Could you filter the data below down to the lines that hold the word "computer"?

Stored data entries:

◆ ◆ ◆ ◆ ◆ ◆ ◆

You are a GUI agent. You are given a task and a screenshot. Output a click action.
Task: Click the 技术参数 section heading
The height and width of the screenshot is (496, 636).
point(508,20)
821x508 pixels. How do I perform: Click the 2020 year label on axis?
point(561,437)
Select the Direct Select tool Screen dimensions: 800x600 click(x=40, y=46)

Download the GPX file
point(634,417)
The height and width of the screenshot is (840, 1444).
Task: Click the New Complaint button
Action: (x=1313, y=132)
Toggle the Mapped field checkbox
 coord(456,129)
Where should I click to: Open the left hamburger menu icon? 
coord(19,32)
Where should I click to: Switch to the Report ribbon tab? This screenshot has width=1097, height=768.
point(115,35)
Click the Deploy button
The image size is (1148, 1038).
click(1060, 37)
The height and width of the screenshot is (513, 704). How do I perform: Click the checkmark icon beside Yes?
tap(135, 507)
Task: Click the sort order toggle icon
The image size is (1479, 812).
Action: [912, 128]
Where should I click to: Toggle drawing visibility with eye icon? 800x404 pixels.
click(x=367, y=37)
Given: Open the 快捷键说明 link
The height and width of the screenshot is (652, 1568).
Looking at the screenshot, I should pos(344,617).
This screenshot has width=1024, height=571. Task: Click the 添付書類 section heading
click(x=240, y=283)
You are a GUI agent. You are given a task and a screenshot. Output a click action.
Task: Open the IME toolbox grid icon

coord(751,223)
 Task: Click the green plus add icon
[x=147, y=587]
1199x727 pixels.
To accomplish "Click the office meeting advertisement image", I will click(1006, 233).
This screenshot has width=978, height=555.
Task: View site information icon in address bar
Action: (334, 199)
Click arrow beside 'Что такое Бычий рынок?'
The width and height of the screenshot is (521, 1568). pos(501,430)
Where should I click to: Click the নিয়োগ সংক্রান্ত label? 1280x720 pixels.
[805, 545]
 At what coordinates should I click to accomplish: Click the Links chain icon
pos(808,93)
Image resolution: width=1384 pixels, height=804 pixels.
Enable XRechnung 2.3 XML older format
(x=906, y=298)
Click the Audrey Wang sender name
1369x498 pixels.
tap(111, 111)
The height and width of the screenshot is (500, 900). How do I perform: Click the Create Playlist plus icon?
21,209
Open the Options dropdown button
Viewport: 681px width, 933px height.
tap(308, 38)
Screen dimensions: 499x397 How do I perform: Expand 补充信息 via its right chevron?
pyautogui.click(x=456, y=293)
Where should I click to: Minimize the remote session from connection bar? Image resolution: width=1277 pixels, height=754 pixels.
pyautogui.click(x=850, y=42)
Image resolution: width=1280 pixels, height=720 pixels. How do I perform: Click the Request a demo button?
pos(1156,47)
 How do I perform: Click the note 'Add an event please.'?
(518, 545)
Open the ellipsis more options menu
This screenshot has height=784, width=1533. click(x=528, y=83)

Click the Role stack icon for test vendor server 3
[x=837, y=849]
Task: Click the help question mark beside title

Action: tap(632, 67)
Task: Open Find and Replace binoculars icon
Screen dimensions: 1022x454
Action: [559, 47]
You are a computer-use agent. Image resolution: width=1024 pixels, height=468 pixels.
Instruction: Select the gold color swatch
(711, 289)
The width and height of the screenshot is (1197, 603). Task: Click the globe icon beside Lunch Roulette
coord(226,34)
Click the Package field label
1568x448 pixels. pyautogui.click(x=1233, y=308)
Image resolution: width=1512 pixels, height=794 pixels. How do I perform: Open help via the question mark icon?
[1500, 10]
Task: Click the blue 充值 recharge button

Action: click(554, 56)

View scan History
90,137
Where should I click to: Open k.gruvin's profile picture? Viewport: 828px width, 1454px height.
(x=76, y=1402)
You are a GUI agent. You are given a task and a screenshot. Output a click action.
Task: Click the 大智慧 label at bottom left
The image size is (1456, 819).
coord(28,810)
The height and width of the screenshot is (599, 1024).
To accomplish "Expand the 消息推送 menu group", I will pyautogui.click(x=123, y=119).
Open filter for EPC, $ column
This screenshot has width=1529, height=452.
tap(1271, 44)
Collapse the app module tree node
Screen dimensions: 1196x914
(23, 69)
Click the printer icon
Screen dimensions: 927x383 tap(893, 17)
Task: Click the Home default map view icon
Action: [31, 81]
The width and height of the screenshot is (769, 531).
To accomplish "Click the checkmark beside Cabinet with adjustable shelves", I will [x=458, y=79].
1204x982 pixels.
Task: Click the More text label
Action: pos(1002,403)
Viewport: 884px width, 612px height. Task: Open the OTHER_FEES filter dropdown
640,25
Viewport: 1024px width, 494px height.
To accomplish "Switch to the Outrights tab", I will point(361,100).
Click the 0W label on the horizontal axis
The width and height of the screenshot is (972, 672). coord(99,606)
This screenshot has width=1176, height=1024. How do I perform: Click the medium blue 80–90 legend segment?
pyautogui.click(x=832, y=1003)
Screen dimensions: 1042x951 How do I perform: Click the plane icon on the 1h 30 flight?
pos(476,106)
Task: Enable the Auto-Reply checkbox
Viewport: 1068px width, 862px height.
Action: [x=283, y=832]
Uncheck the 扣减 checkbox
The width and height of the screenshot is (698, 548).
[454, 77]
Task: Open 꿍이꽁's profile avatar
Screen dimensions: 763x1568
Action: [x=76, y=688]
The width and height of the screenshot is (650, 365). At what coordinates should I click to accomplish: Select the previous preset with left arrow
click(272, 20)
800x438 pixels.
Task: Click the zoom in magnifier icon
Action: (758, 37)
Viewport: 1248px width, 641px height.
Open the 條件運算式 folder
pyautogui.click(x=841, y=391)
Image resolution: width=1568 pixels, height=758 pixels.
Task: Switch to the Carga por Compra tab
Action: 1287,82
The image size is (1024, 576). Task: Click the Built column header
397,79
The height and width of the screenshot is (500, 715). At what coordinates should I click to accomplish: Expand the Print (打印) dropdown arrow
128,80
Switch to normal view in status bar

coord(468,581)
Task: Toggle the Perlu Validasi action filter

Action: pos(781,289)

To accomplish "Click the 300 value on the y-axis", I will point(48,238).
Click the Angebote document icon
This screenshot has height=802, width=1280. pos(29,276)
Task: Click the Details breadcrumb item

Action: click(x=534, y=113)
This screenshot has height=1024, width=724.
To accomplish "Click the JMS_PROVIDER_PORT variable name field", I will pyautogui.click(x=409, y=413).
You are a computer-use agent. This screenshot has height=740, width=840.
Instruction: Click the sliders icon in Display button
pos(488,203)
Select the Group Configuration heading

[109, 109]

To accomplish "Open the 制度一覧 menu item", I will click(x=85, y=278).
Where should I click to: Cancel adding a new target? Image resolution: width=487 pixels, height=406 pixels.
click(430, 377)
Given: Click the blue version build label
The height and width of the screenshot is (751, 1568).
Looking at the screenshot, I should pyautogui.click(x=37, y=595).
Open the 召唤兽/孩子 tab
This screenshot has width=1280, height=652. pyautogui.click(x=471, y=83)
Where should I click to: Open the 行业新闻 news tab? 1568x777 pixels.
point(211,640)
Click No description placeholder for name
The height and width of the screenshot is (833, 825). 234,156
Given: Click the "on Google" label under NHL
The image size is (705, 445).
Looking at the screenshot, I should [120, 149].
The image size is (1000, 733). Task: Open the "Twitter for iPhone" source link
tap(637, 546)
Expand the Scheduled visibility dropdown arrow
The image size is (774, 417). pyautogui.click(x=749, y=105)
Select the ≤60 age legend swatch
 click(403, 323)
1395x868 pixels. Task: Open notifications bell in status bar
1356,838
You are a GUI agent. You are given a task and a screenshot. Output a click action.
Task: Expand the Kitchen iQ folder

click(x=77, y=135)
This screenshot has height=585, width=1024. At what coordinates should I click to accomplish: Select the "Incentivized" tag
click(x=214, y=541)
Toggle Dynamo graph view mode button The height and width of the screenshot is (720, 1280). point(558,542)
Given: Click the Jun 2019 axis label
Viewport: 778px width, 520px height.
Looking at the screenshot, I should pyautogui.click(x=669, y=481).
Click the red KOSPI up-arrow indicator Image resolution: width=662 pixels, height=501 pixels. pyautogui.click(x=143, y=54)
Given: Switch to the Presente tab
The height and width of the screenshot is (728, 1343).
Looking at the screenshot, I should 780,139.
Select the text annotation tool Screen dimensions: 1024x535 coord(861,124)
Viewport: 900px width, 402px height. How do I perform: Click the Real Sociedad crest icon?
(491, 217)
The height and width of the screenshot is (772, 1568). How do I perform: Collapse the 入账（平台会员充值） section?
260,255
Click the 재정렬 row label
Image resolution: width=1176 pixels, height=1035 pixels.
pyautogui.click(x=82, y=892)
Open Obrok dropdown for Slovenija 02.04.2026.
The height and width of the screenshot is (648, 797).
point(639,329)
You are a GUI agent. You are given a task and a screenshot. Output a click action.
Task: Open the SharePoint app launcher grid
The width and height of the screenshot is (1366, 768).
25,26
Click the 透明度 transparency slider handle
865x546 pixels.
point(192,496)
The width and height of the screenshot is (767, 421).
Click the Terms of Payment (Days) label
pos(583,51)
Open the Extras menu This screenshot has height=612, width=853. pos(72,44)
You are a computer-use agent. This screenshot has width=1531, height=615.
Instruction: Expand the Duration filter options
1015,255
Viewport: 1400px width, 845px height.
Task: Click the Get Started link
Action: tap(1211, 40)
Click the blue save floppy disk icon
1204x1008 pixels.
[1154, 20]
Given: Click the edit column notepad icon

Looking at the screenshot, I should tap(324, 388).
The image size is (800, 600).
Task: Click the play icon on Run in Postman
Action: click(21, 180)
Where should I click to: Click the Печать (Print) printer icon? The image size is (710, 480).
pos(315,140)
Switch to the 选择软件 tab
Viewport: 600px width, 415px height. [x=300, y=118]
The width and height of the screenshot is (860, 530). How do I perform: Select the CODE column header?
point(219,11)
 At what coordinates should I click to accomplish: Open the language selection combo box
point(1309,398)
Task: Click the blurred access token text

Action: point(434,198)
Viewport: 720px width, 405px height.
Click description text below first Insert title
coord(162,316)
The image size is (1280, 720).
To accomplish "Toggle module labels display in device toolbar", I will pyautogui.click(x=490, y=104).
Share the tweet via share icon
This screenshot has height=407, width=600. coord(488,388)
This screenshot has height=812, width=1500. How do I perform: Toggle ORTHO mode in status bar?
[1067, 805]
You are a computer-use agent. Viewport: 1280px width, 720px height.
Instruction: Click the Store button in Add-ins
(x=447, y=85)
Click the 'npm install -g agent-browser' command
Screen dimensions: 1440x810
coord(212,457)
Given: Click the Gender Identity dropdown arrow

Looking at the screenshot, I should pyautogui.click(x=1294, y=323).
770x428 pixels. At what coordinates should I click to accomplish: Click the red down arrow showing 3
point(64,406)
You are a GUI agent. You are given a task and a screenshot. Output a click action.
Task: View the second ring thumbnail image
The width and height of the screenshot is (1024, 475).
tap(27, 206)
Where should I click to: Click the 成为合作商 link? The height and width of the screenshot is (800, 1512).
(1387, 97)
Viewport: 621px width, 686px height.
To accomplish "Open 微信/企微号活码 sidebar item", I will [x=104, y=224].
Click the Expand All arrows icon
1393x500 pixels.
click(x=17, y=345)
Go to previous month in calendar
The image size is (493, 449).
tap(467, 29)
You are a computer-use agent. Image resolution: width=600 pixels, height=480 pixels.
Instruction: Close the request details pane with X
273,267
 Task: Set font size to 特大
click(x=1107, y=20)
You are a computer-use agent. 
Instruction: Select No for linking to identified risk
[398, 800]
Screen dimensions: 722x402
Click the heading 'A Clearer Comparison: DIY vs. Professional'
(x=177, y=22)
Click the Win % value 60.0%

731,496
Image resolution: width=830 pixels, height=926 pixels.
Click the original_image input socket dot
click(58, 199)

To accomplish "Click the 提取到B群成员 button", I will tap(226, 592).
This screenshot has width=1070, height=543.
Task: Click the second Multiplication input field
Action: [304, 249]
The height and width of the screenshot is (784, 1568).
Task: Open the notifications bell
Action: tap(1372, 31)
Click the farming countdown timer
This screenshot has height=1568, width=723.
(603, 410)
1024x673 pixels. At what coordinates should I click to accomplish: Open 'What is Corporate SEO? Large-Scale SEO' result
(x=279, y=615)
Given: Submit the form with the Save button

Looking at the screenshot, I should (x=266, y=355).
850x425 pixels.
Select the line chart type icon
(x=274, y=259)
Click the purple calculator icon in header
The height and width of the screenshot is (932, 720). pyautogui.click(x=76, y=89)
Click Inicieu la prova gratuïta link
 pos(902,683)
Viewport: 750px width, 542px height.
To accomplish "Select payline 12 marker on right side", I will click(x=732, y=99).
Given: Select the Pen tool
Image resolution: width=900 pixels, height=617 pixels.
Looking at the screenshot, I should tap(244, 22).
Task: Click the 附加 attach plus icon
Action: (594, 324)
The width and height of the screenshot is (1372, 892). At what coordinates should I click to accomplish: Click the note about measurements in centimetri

◆ ◆ ◆ ◆ ◆ ◆ ◆

Expected output:
You are a computer-use agent. Image resolution: width=1024 pixels, height=468 pixels.
You are a computer-use agent. This screenshot has height=740, width=840.
You are a computer-use agent. This screenshot has width=1531, height=615.
You are a computer-use agent. Viewport: 1280px width, 720px height.
You are a computer-use agent. Image resolution: width=600 pixels, height=480 pixels.
You are a computer-use agent. 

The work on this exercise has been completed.